Work to be completed: Convert every line of the items below into a JSON array of strings, one string per line, and omit blank lines.

Dataset records:
┌────────
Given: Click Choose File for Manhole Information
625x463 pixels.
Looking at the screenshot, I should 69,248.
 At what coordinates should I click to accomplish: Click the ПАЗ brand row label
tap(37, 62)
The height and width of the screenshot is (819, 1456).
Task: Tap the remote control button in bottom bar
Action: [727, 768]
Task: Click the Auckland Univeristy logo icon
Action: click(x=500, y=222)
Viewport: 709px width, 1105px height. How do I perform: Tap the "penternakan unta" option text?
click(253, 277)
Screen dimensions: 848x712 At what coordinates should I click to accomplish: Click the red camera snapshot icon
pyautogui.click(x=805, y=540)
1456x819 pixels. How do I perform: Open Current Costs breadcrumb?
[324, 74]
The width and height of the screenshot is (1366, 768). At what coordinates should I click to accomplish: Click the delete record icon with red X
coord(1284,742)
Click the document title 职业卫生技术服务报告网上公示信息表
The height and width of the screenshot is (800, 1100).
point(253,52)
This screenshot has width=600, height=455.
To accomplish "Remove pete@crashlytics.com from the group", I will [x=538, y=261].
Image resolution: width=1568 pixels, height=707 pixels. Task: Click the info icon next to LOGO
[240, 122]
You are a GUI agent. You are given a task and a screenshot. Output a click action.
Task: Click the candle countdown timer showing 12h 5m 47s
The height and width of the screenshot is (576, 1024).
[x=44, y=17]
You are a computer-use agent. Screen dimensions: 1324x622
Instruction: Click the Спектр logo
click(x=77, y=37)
└────────
Solution to the problem:
[
  "Given: Click Choose File for Manhole Information",
  "625x463 pixels.",
  "Looking at the screenshot, I should 69,248.",
  " At what coordinates should I click to accomplish: Click the ПАЗ brand row label",
  "tap(37, 62)",
  "The height and width of the screenshot is (819, 1456).",
  "Task: Tap the remote control button in bottom bar",
  "Action: [727, 768]",
  "Task: Click the Auckland Univeristy logo icon",
  "Action: click(x=500, y=222)",
  "Viewport: 709px width, 1105px height. How do I perform: Tap the \"penternakan unta\" option text?",
  "click(253, 277)",
  "Screen dimensions: 848x712 At what coordinates should I click to accomplish: Click the red camera snapshot icon",
  "pyautogui.click(x=805, y=540)",
  "1456x819 pixels. How do I perform: Open Current Costs breadcrumb?",
  "[324, 74]",
  "The width and height of the screenshot is (1366, 768). At what coordinates should I click to accomplish: Click the delete record icon with red X",
  "coord(1284,742)",
  "Click the document title 职业卫生技术服务报告网上公示信息表",
  "The height and width of the screenshot is (800, 1100).",
  "point(253,52)",
  "This screenshot has width=600, height=455.",
  "To accomplish \"Remove pete@crashlytics.com from the group\", I will [x=538, y=261].",
  "Image resolution: width=1568 pixels, height=707 pixels. Task: Click the info icon next to LOGO",
  "[240, 122]",
  "You are a GUI agent. You are given a task and a screenshot. Output a click action.",
  "Task: Click the candle countdown timer showing 12h 5m 47s",
  "The height and width of the screenshot is (576, 1024).",
  "[x=44, y=17]",
  "You are a computer-use agent. Screen dimensions: 1324x622",
  "Instruction: Click the Спектр logo",
  "click(x=77, y=37)"
]